I wanted to spend my Saturday night with something blonde, but the pet store was all out of golden retrievers.
So Blue Eye and me decided to go to 'Der Untergang', a supposedly shocking movie which supposedly would show a 'human' Hitler.
All I saw, for about 150 very long and boring minutes, was someone without any human depth at all. (This from a guy who sits through five documentaries from 'The World at War' in a row.) Bruno Ganz portrayed a Hitler very much like the monster we knew already: a ruthless murderer who (don't they just love these wonderful little contradictory quirks - yawn) was also a vegetarian and really kind to Eva Braun and his cook.
Thanks, Bruno, but we knew that. What we'd like to know is if there was anything more to him than clichés from a junior high history book.
The truth is that Germany probably isn't ready to make a truly innovative film about Hitler. That country has been nearly masochistic in wallowing about its World War II guilt.
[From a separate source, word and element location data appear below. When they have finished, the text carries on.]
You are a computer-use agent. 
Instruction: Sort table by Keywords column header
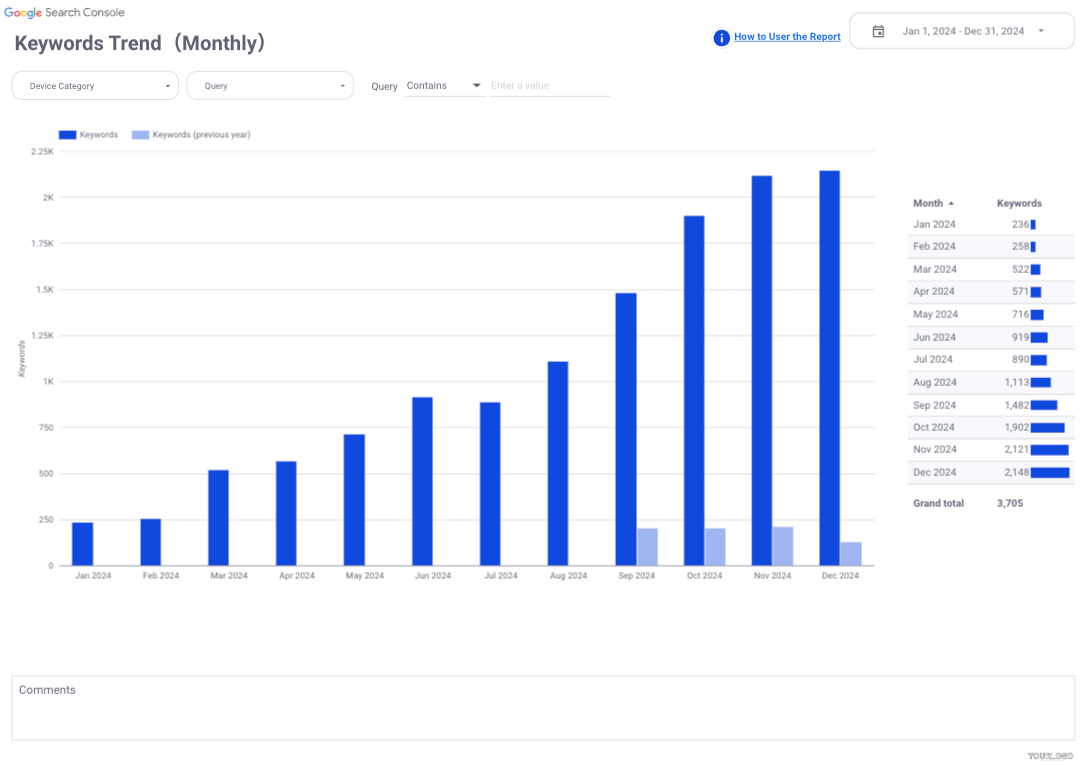point(1019,204)
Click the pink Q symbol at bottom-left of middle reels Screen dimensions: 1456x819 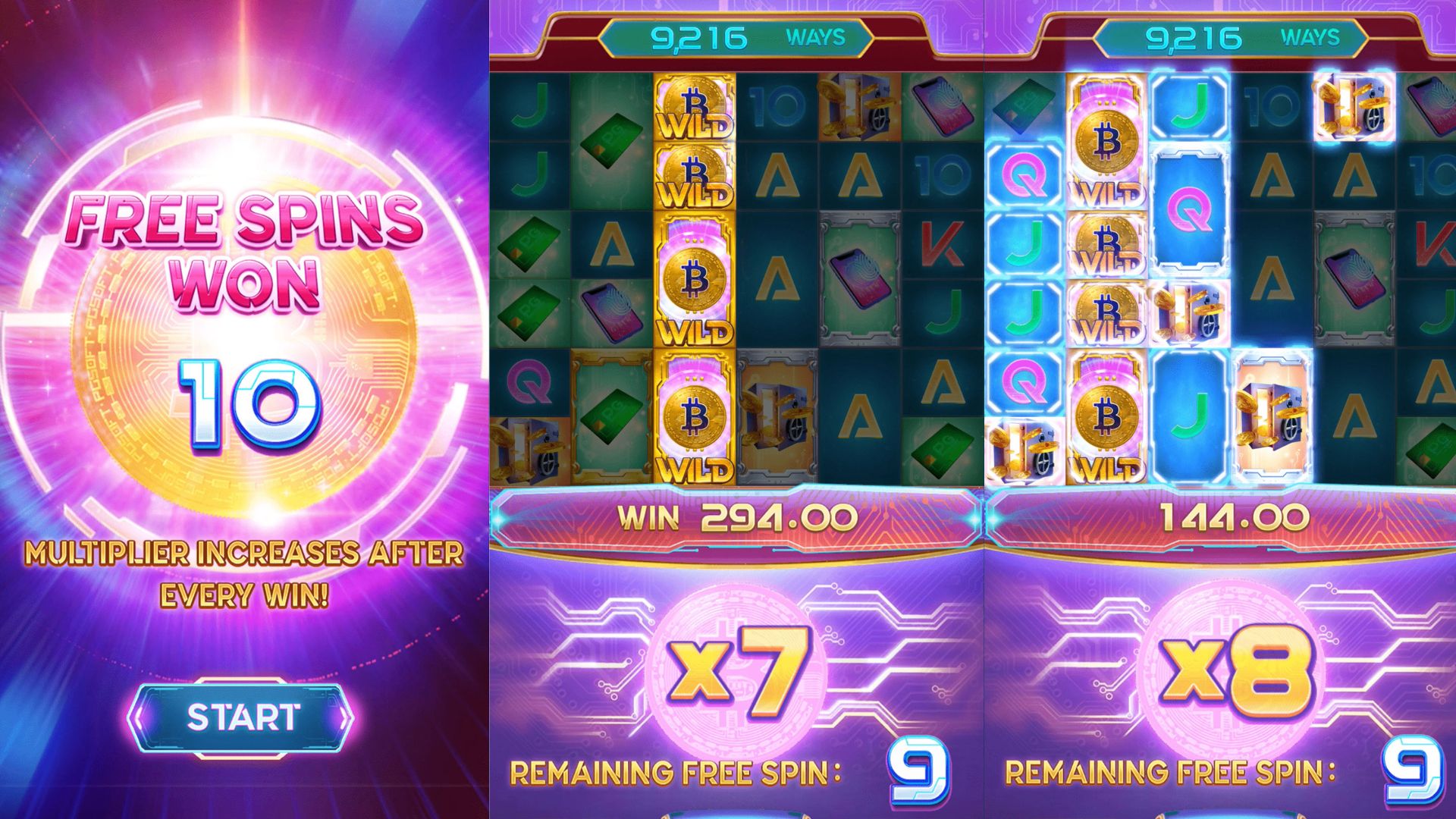pos(529,382)
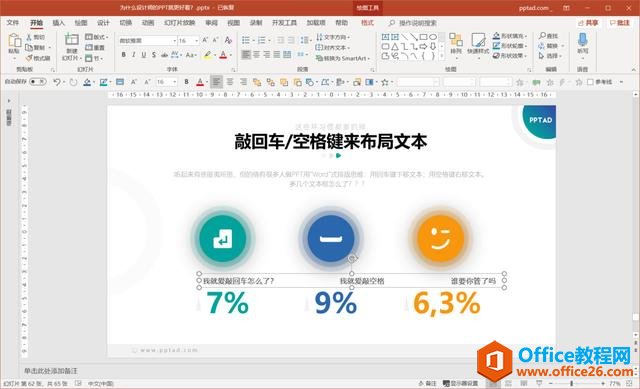Toggle the left-align paragraph button in ribbon

(245, 55)
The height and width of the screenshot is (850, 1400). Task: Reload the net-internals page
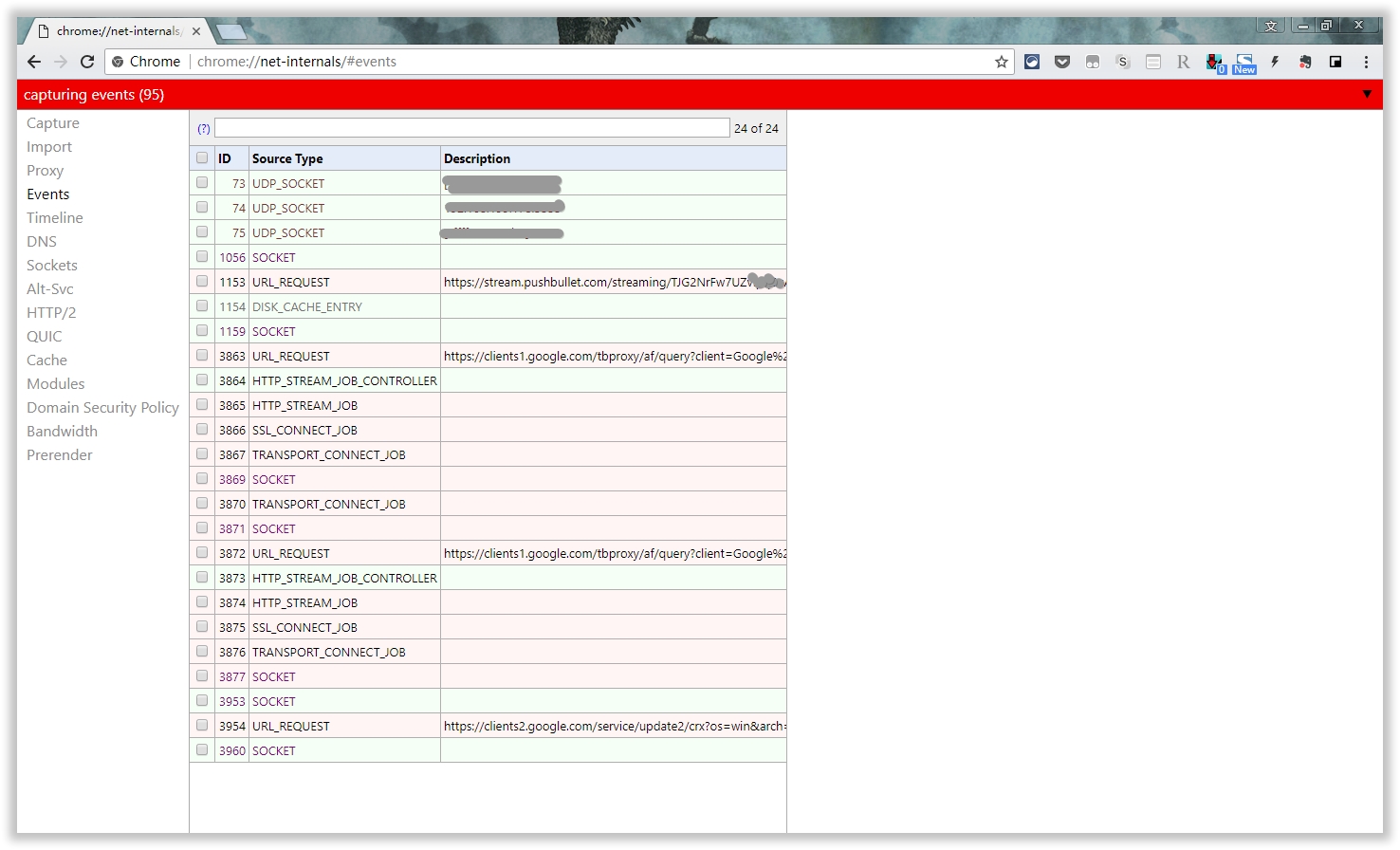tap(87, 62)
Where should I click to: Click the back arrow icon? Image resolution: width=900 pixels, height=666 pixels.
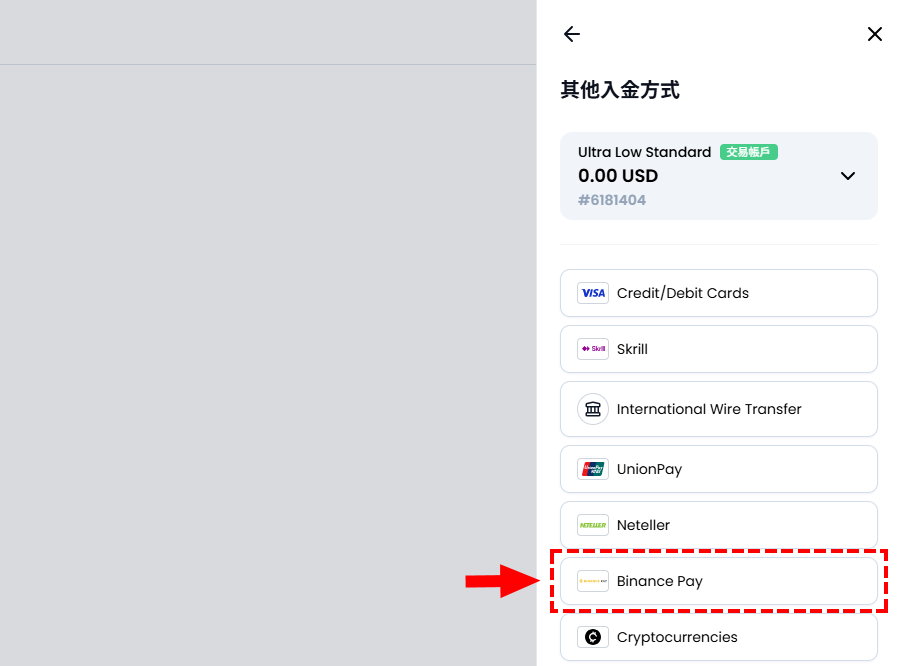pos(572,34)
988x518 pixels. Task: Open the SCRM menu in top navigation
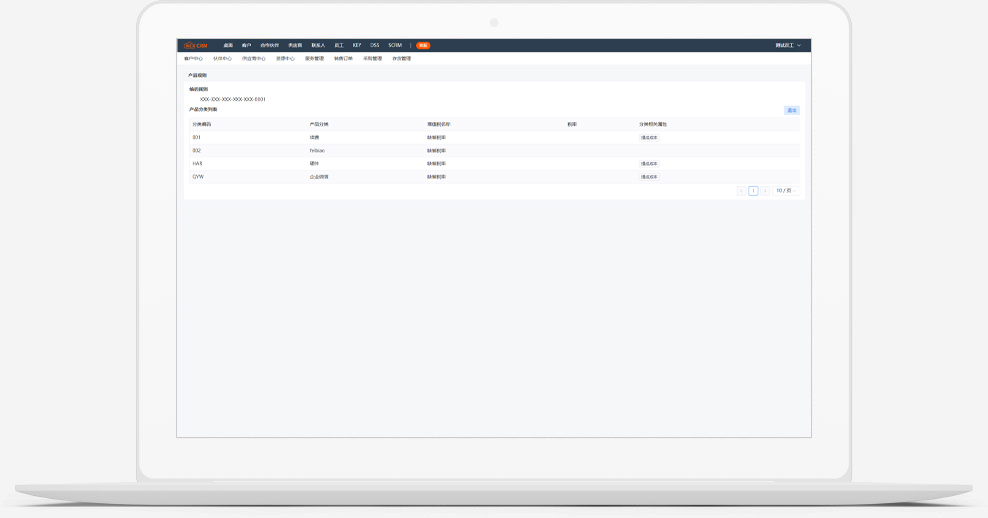tap(395, 45)
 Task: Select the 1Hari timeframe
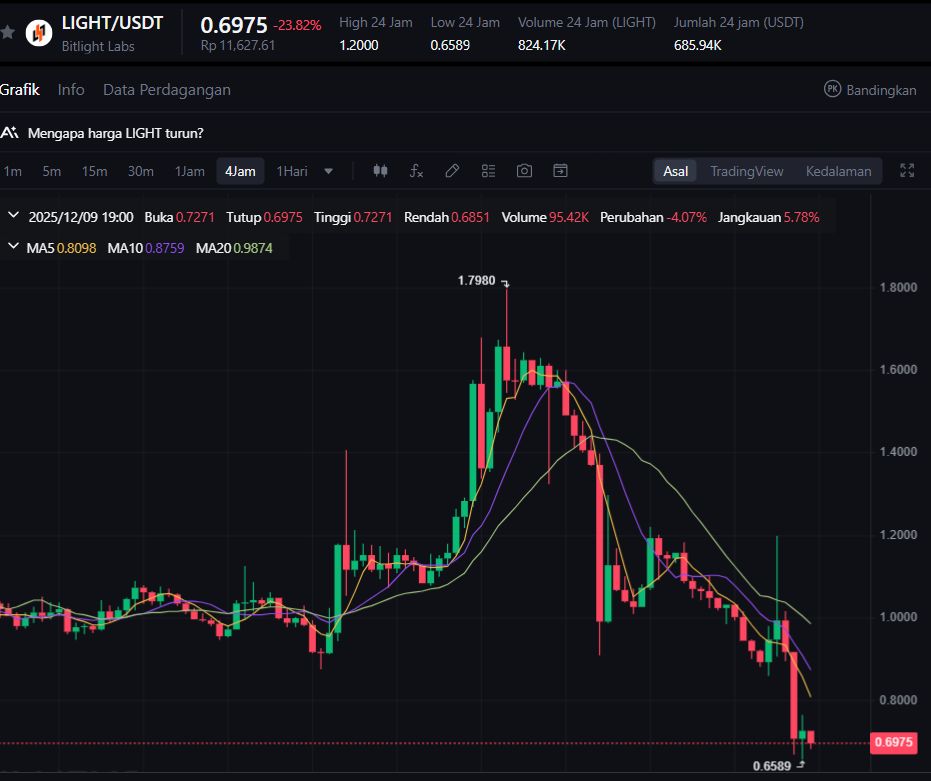click(x=292, y=171)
This film, by laying at least part of the responsibility of what happened by the Nazi ideology and Hitler rather than endless emotional flagellating, means they are finally moving beyond that. (Not that they forewent the flagellating entirely.)
Perhaps they should have put a little sign on the cinema stating 'Germans only', although I suppose I see how that could have offended some people.
I did like the part where nearly defeated Nazis had mindless sex, though that could just have been my imagination trying to overcompensate for lots of overacted bunker scenes.